While imprisoned, Sela filed dozens of court motions every year, most of which focused on inconsequential issues and were rejected. Due to his persistent motions, he became known as a "serial appellant". The repeated motions put a burden on the authorities, as the Israel Prison Service was tasked with bringing him to each hearing and returning him to prison, a process that necessitated the presence of police and massive security due to Sela being considered a high escape risk. On August 14, 2011, the Beersheba District Court limited Sela to eight motions per year and imposed a NIS 70 fine on him for every motion rejected.
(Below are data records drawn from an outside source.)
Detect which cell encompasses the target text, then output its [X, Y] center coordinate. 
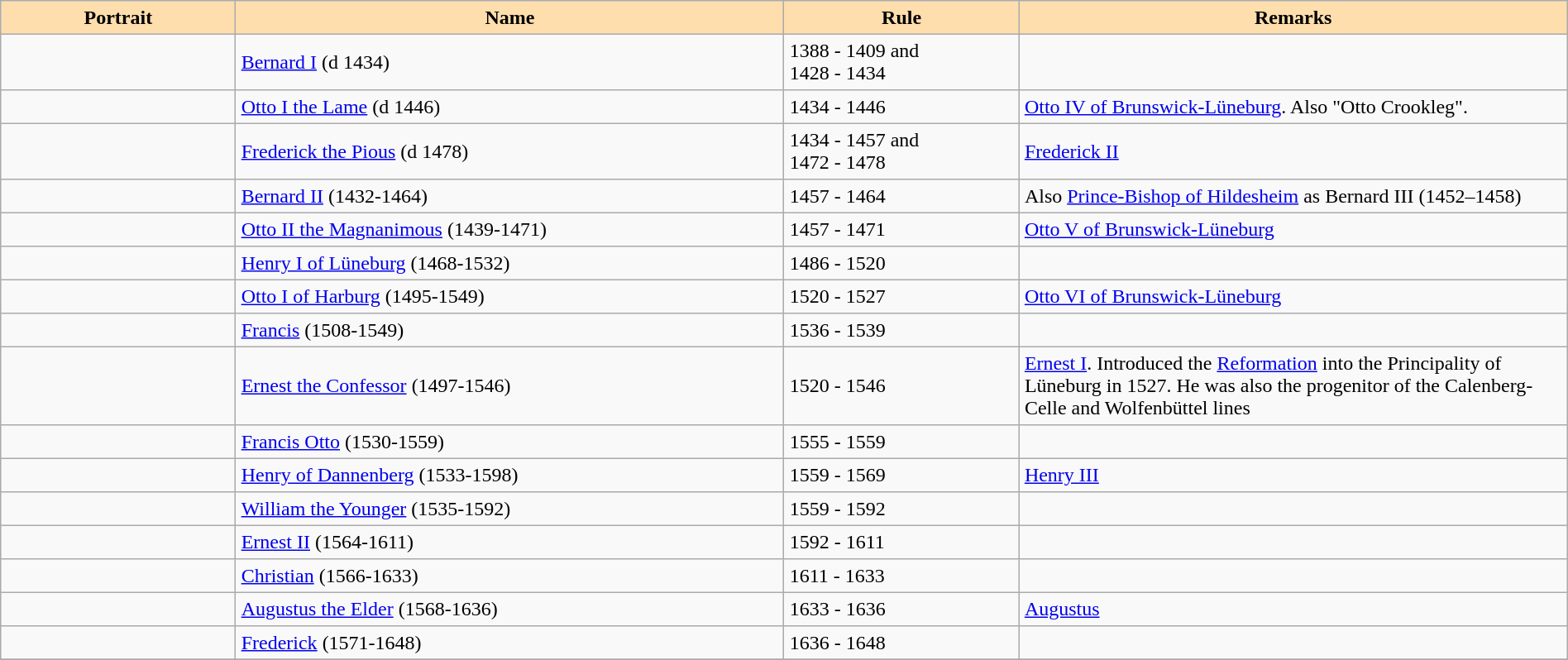
1636 - 1648 [901, 643]
Augustus the Elder (1568-1636) [509, 609]
Also Prince-Bishop of Hildesheim as Bernard III (1452–1458) [1293, 196]
1520 - 1546 [901, 385]
Otto I of Harburg (1495-1549) [509, 296]
Henry III [1293, 475]
Otto IV of Brunswick-Lüneburg. Also "Otto Crookleg". [1293, 107]
1559 - 1592 [901, 509]
Frederick II [1293, 151]
1536 - 1539 [901, 330]
1388 - 1409 and1428 - 1434 [901, 62]
Otto V of Brunswick-Lüneburg [1293, 229]
William the Younger (1535-1592) [509, 509]
1434 - 1446 [901, 107]
Francis (1508-1549) [509, 330]
Otto II the Magnanimous (1439-1471) [509, 229]
1633 - 1636 [901, 609]
Name [509, 17]
Ernest II (1564-1611) [509, 542]
Christian (1566-1633) [509, 576]
1486 - 1520 [901, 263]
1611 - 1633 [901, 576]
Augustus [1293, 609]
Otto VI of Brunswick-Lüneburg [1293, 296]
Rule [901, 17]
Remarks [1293, 17]
1457 - 1471 [901, 229]
Bernard I (d 1434) [509, 62]
1434 - 1457 and1472 - 1478 [901, 151]
1559 - 1569 [901, 475]
Francis Otto (1530-1559) [509, 442]
1555 - 1559 [901, 442]
1457 - 1464 [901, 196]
Ernest the Confessor (1497-1546) [509, 385]
Frederick (1571-1648) [509, 643]
Henry I of Lüneburg (1468-1532) [509, 263]
1592 - 1611 [901, 542]
Bernard II (1432-1464) [509, 196]
Henry of Dannenberg (1533-1598) [509, 475]
Otto I the Lame (d 1446) [509, 107]
Portrait [118, 17]
Frederick the Pious (d 1478) [509, 151]
1520 - 1527 [901, 296]
Extract the (x, y) coordinate from the center of the cell holding the provided text.  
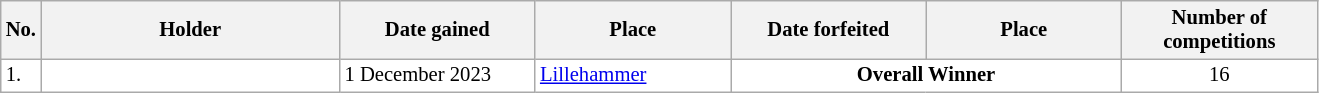
Lillehammer (632, 75)
1. (21, 75)
No. (21, 29)
Date gained (438, 29)
Holder (190, 29)
16 (1220, 75)
1 December 2023 (438, 75)
Number of competitions (1220, 29)
Overall Winner (926, 75)
Date forfeited (828, 29)
Pinpoint the cell where the given text exists, returning its [x, y] midpoint coordinate. 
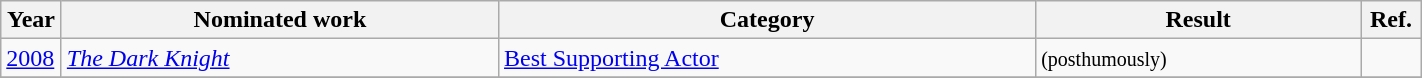
Result [1198, 20]
Category [768, 20]
Year [32, 20]
(posthumously) [1198, 58]
Nominated work [280, 20]
Best Supporting Actor [768, 58]
2008 [32, 58]
The Dark Knight [280, 58]
Ref. [1392, 20]
From the cell containing the given text, extract its center point as (x, y) coordinate. 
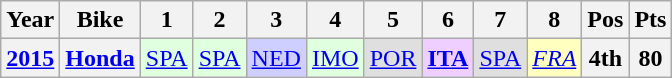
1 (166, 20)
FRA (554, 58)
Honda (100, 58)
Pts (650, 20)
80 (650, 58)
8 (554, 20)
5 (393, 20)
4 (335, 20)
NED (276, 58)
6 (448, 20)
3 (276, 20)
2 (220, 20)
4th (606, 58)
Bike (100, 20)
Pos (606, 20)
Year (30, 20)
POR (393, 58)
IMO (335, 58)
7 (500, 20)
ITA (448, 58)
2015 (30, 58)
Capture the cell that displays the provided text and extract its [x, y] central coordinate. 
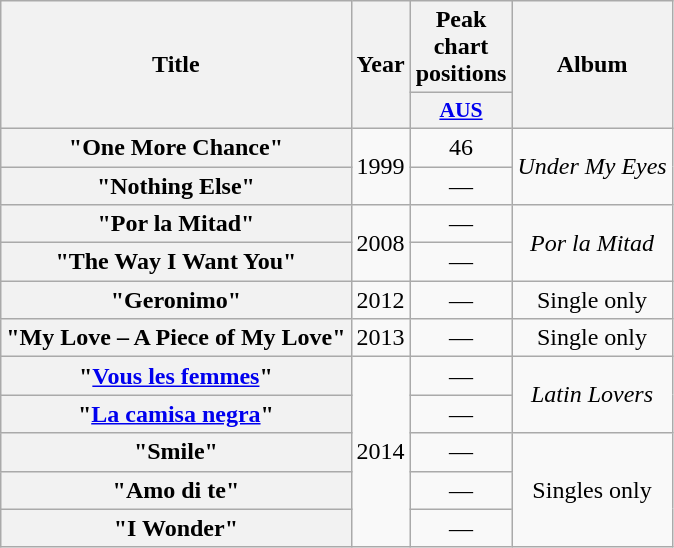
2014 [380, 452]
"La camisa negra" [176, 414]
Under My Eyes [592, 166]
"Por la Mitad" [176, 224]
Album [592, 65]
"Geronimo" [176, 300]
2013 [380, 338]
"My Love – A Piece of My Love" [176, 338]
"Vous les femmes" [176, 376]
1999 [380, 166]
"Nothing Else" [176, 185]
Por la Mitad [592, 243]
"One More Chance" [176, 147]
Year [380, 65]
AUS [461, 111]
Singles only [592, 490]
2008 [380, 243]
"Amo di te" [176, 490]
46 [461, 147]
Title [176, 65]
"The Way I Want You" [176, 262]
"Smile" [176, 452]
Latin Lovers [592, 395]
2012 [380, 300]
Peak chart positions [461, 47]
"I Wonder" [176, 528]
Search for the cell housing the specified text and yield its (x, y) center coordinate. 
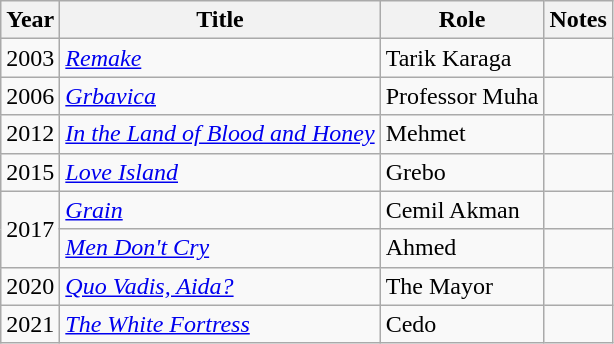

Judge Shlomo Friedlander said that the decision was to prevent authorities from spending an unequal share of their resources on his appeals, which could deny other prisoners their rights.

In 2010, Sela exposed himself to a female guard during his daily walk in the prison yard, and was placed in solitary confinement.

In May 2011, Sela's mother Rivka was caught attempting to smuggle him pornographic DVDs in a file she had claimed contained court documents during a court hearing.

In September 2015, Sela was suspected of raping his cellmate.

In April 2017, Sela was convicted of indecently exposing himself to a female prison employee two years earlier, and had another six months added to his sentence.